Source data:
--- START ---

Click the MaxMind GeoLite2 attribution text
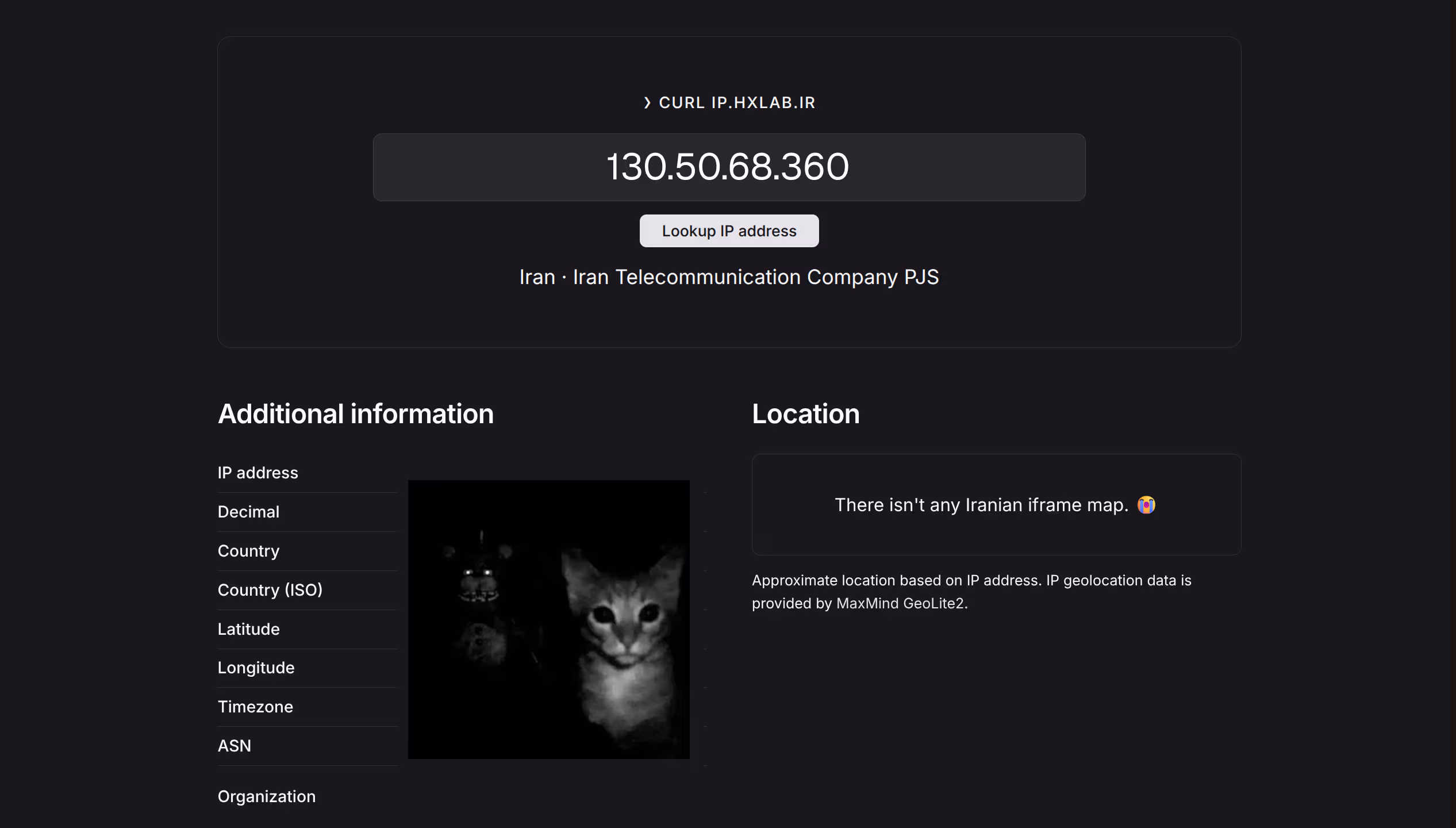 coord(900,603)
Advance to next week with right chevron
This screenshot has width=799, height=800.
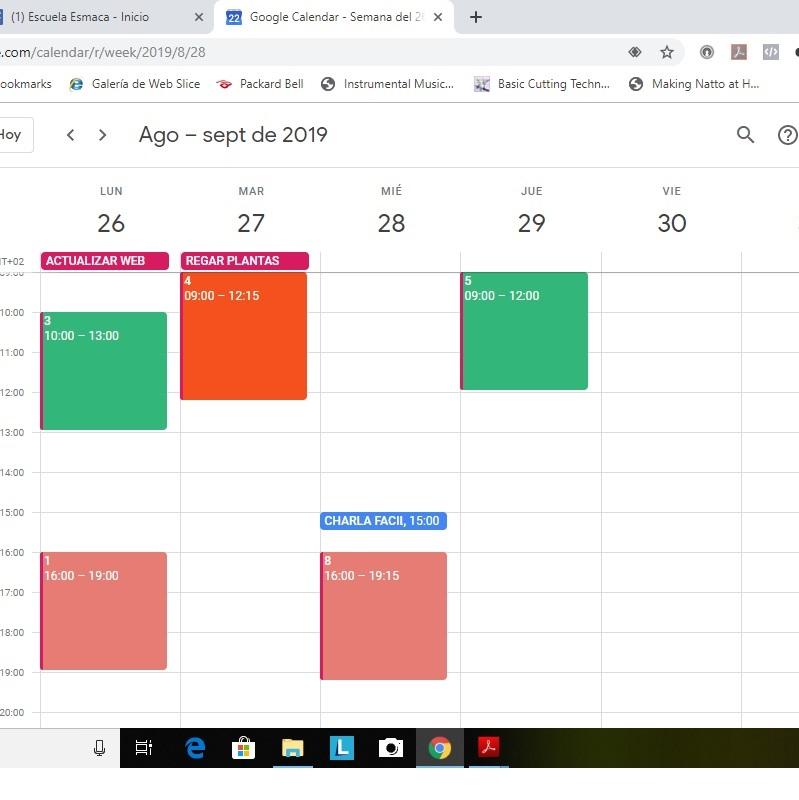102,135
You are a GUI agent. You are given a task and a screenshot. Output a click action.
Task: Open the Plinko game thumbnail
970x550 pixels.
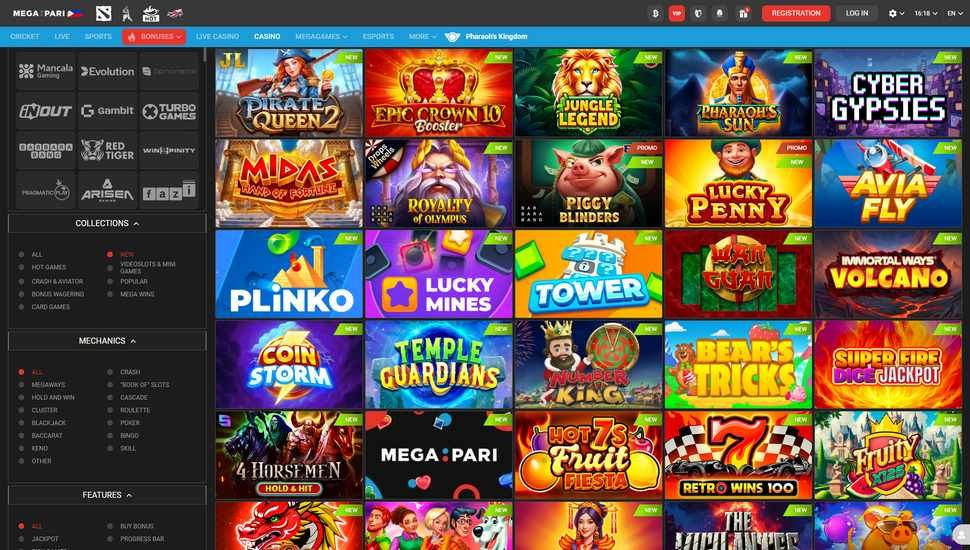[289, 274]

--- END ---

Instructions for the task: Return the entries verbatim without images.

Result for this task:
Click the MaxMind GeoLite2 attribution text
 coord(900,603)
Advance to next week with right chevron
This screenshot has width=799, height=800.
102,135
You are a GUI agent. You are given a task and a screenshot. Output a click action.
Task: Open the Plinko game thumbnail
970x550 pixels.
[289, 274]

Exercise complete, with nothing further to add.